> **Task directions**: Each entry below is to be returned exactly, with any pictures left out.

(Collected data)
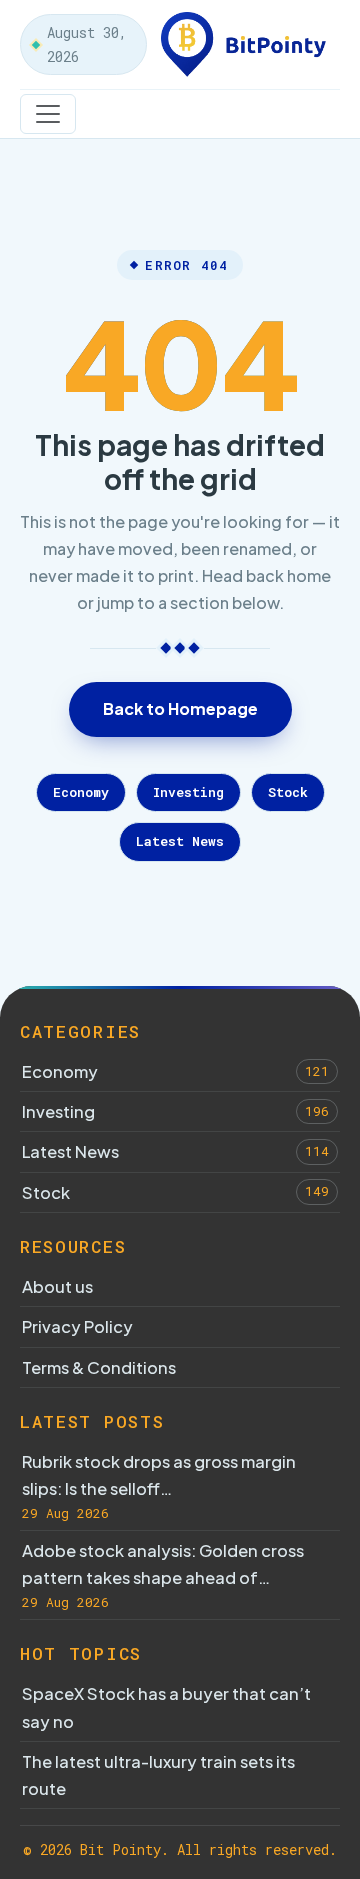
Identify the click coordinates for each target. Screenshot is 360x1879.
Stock (288, 792)
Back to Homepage (180, 708)
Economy (81, 792)
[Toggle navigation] (48, 114)
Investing (188, 792)
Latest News (180, 841)
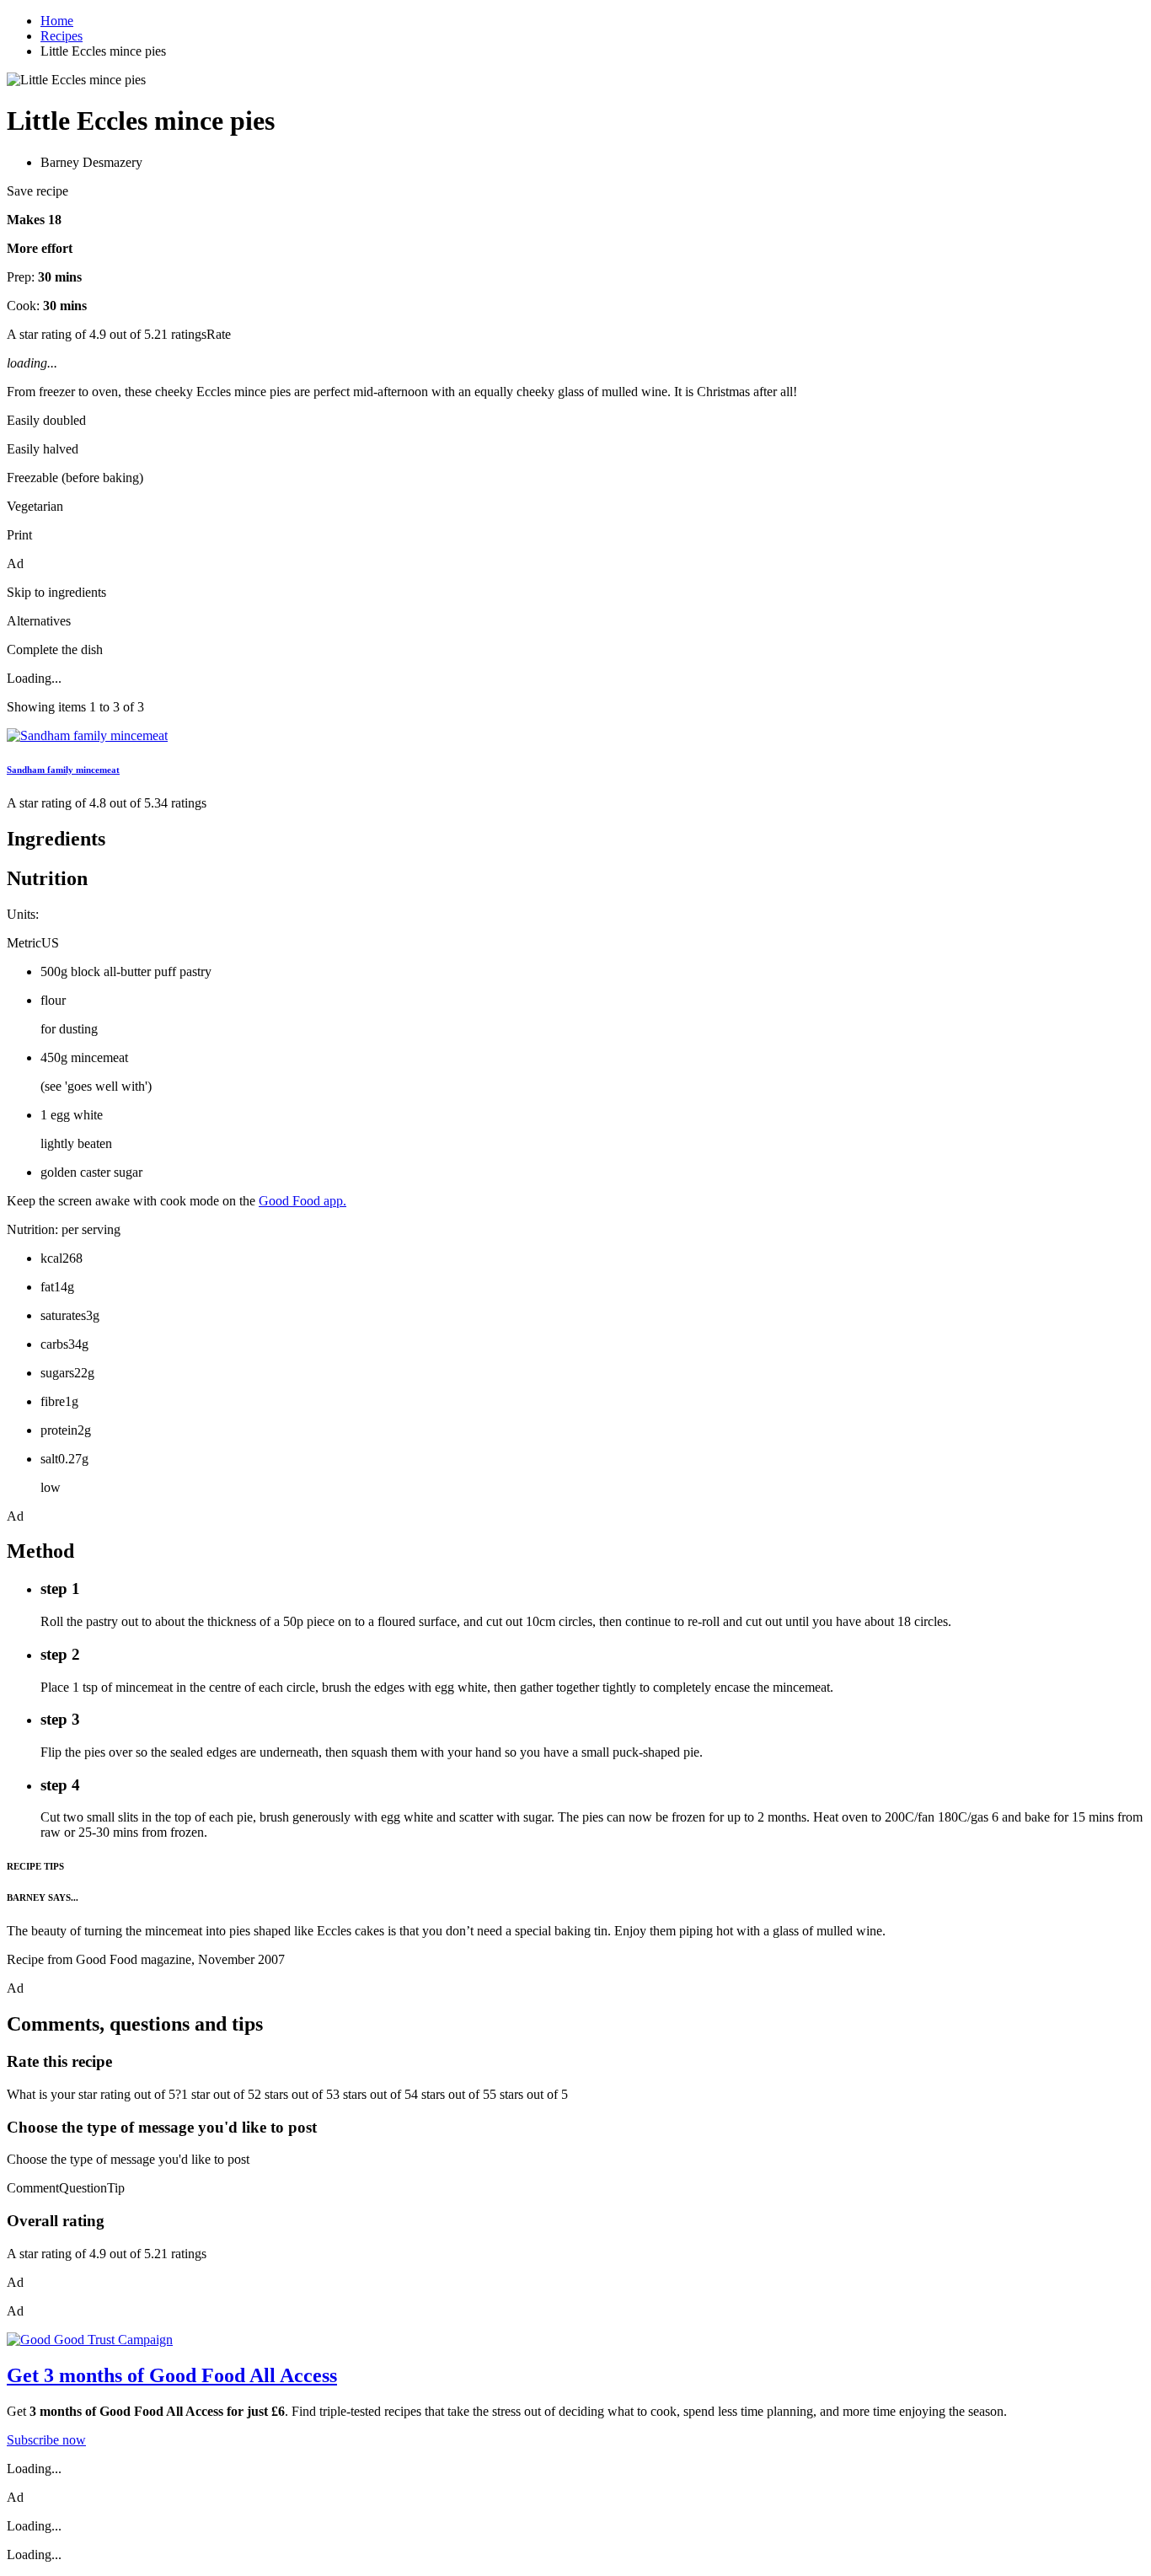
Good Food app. (302, 1201)
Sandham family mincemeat (63, 770)
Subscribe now (46, 2440)
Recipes (61, 36)
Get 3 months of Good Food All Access (172, 2375)
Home (56, 20)
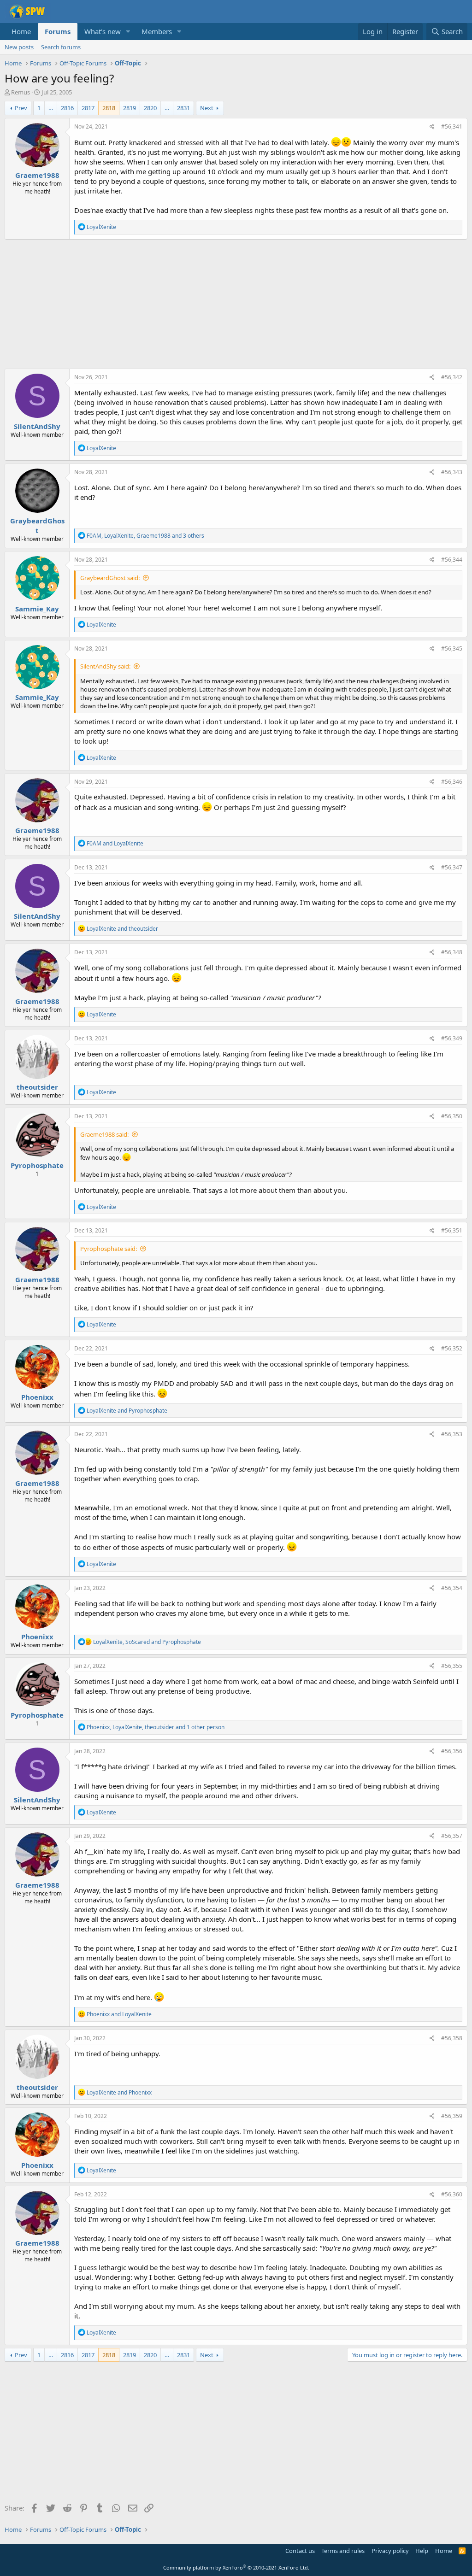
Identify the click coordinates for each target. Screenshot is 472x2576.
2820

> **Your response**:
Identify the click coordinates for each target. Screenshot is 360x1879.
Stock (288, 792)
Back to Homepage (180, 708)
Economy (81, 792)
[Toggle navigation] (48, 114)
Investing (188, 792)
Latest News (180, 841)
Good Food app. (302, 1201)
Sandham family mincemeat (63, 770)
Subscribe now (46, 2440)
Recipes (61, 36)
Get 3 months of Good Food All Access (172, 2375)
Home (56, 20)
Identify the click coordinates for each target. Screenshot is 472x2576.
2820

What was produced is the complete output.